The Central Bank of Kenya raised KSh 130.8 billion via two infrastructure bonds in a highly oversubscribed auction, receiving bids of KSh 193.9 billion against a KSh 70 billion target. Both bonds, originally issued in 2022 and 2023, saw high demand due to declining interest rates. T-bills were also oversubscribed, with yields decreasing, while a domestic bond buyback program was announced to address refinancing pressures.
The Kenyan government, via the Central Bank of Kenya (CBK), has successfully raised KSh 130.8 billion through the reopening of two infrastructure bonds during its latest auction. This auction attracted overwhelming interest, garnering bids worth KSh 193.9 billion, significantly exceeding the targeted KSh 70 billion, resulting in a subscription rate of 277%. However, the CBK accepted only 67.5% of the total bids, rejecting KSh 63.1 billion worth as it aims to gradually lower rates.
The bonds consist of a 14-year instrument with a weighted average interest rate of 13.9784%, receiving bids of KSh 93.1 billion, and a 17-year instrument with a rate of 14.2806%, attracting KSh 100.8 billion in bids. Both bonds were originally issued in 2022 and 2023, respectively, with remaining tenors of 11.8 years and 15.1 years.

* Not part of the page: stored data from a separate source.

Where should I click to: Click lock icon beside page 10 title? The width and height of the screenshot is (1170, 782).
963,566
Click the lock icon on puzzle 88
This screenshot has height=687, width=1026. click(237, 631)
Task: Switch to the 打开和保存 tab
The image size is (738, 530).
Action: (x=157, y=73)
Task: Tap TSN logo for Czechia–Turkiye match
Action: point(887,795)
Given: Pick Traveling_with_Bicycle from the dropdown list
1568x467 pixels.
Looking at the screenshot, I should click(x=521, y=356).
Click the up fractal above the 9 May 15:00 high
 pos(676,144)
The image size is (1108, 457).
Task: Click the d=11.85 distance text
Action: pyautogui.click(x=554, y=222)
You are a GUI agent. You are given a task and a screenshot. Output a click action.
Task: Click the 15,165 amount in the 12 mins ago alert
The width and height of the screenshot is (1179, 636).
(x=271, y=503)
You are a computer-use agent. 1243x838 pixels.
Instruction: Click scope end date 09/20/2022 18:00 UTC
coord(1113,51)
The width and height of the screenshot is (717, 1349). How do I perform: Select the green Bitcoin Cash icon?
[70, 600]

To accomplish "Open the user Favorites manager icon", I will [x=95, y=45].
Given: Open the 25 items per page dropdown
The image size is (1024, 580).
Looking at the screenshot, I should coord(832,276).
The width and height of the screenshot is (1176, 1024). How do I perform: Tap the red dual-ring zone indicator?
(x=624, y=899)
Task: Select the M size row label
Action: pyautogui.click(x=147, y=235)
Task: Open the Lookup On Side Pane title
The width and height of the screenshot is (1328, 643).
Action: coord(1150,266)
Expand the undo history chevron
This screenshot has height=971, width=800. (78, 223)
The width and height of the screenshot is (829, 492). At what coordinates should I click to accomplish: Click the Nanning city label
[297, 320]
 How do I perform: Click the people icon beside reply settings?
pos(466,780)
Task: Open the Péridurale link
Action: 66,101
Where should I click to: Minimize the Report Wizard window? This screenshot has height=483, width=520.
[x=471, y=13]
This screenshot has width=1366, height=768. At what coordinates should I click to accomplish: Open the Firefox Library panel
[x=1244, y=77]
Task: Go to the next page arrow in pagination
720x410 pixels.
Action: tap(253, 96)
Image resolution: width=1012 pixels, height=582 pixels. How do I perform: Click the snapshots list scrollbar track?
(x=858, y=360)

The influx of investor interest is attributed to the current decline in interest rates, prompting a rush to secure higher returns.
The repayment structure for the 14-year bond includes the redemption of 50% of the principal on November 4, 2030, with the remaining half due six years later. In contrast, the 17-year bond stipulates payment of 50% on February 28, 2033, and the final payment on February 20, 2040. This clear structure allows investors to anticipate cash flow timelines, facilitating financial planning.
Additionally, the latest T-bill auction also witnessed excess subscription for the second consecutive week, achieving an overall oversubscription rate of 184.4%. The government approved KSh 25.1 billion from the KSh 44.3 billion in bids received, marking an acceptance rate of 56.8%. This underscored continued investor confidence in government securities amid shifting rate environments.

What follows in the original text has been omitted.